During lazy filesystem unmount with the right set of races those
innocuous little mntput calls (that take very little stack space) can
call deactivate_super and wind up taking 3k of stack space or more
(David Chinner reports 5k for xfs).
Avoid deactivate_super being called from a deep stack by moving
the cleanup of the mount into a work queue.
To avoid semantic changes mntput waits for deactivate_super to complete
before returning.
With this change all filesystem unmounting happens with about 7400
bytes free on the stack at the point where deactivate_super is called.

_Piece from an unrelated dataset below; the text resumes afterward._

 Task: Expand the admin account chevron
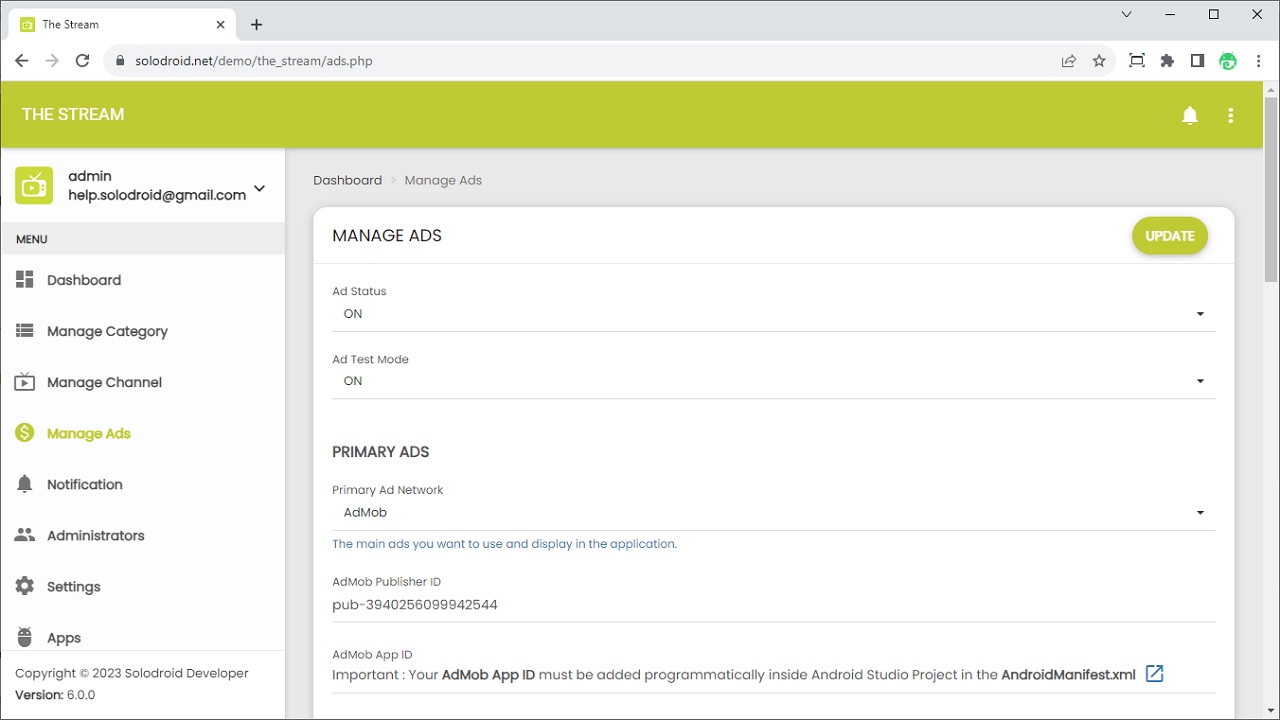pos(259,187)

Giving filesystems plenty of room to do I/O and not overflow the
kernel stack during unmounting.
The extra fields mnt_cleanup_work, and mnt_undone are added in
a union to avoid growing struct mount unnecessarily.
Signed-off-by: "Eric W. Biederman" <[email protected]>
---
fs/mount.h | 14 +++++++++++---
fs/namespace.c | 32 +++++++++++++++++++++++++++-----
2 files changed, 38 insertions(+), 8 deletions(-)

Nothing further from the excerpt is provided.